To do → Repeat exactly the line that contains "Given: Tap the Shift pagi label on Hari 2" and every line after it, down to the last line of the entries below. Do not include pictures.

Collected data entries:
>>>
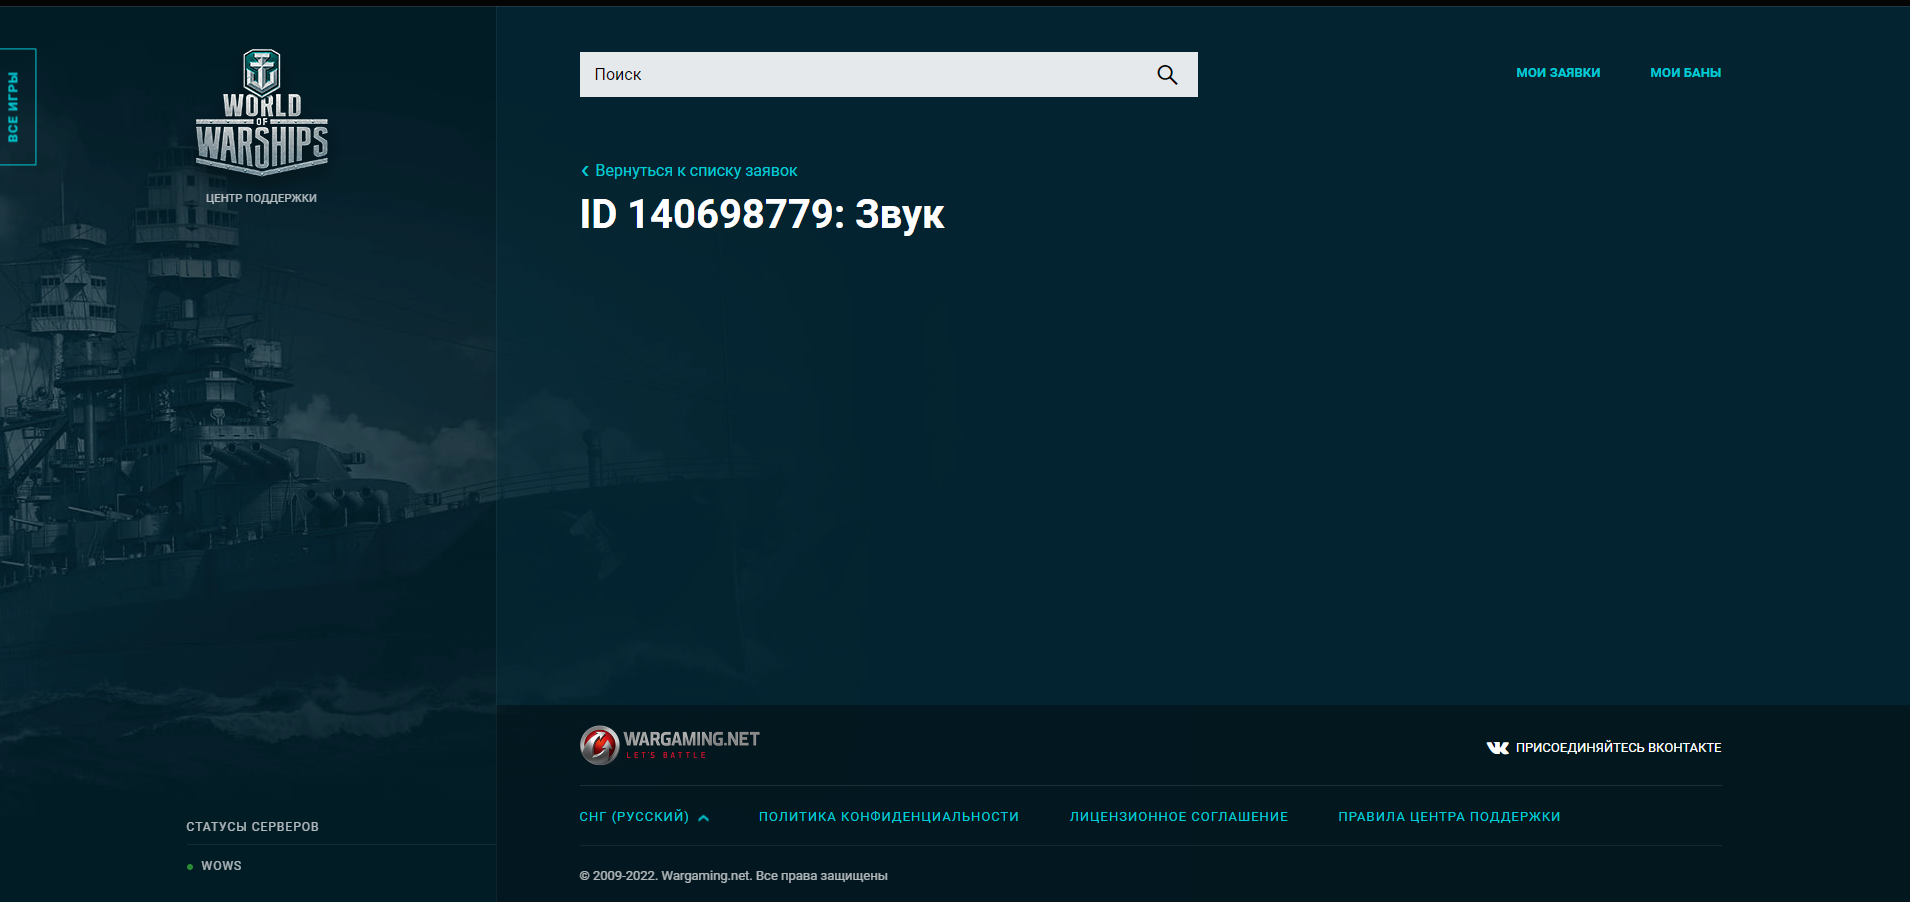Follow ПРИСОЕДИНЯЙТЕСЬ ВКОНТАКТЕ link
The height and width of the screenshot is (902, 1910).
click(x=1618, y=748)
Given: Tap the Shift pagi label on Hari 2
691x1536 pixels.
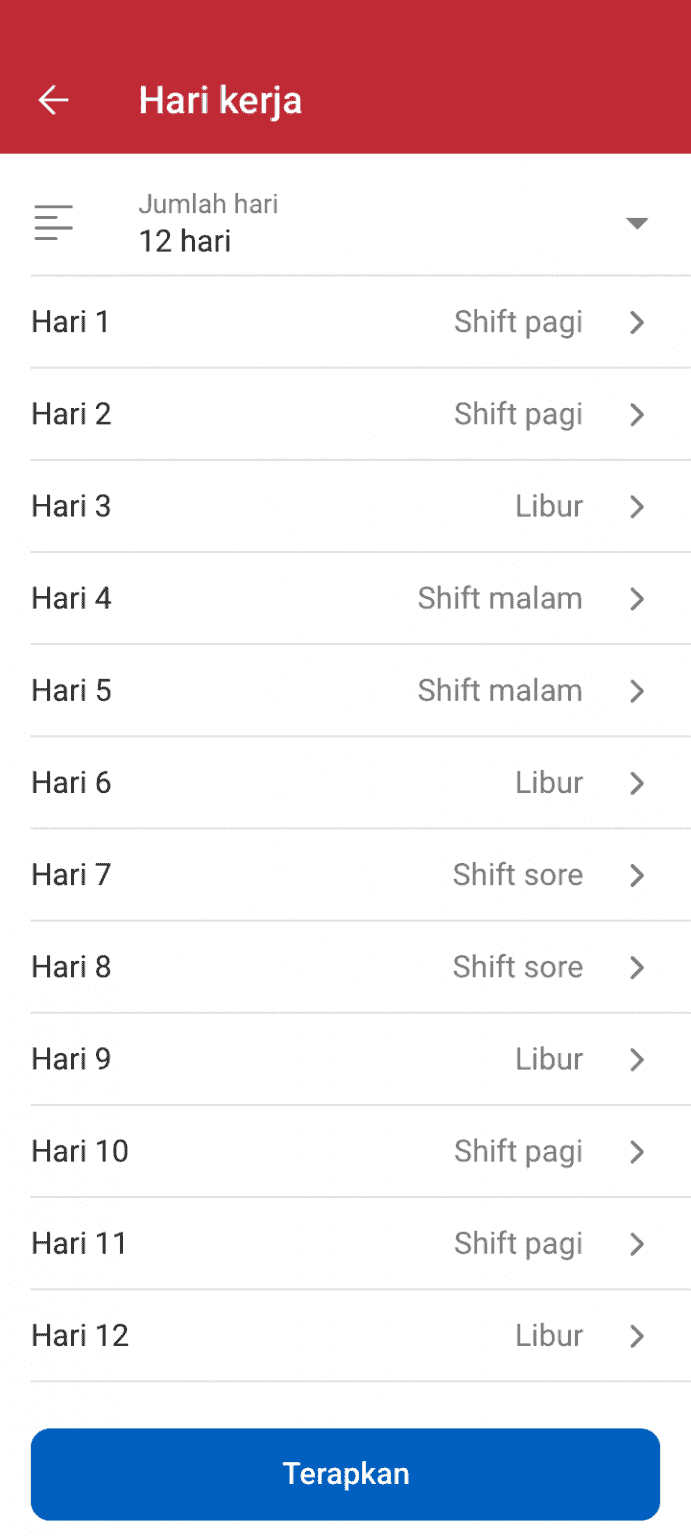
<<<
Response below →
Given: Tap the Shift pagi label on Hari 2
691x1536 pixels.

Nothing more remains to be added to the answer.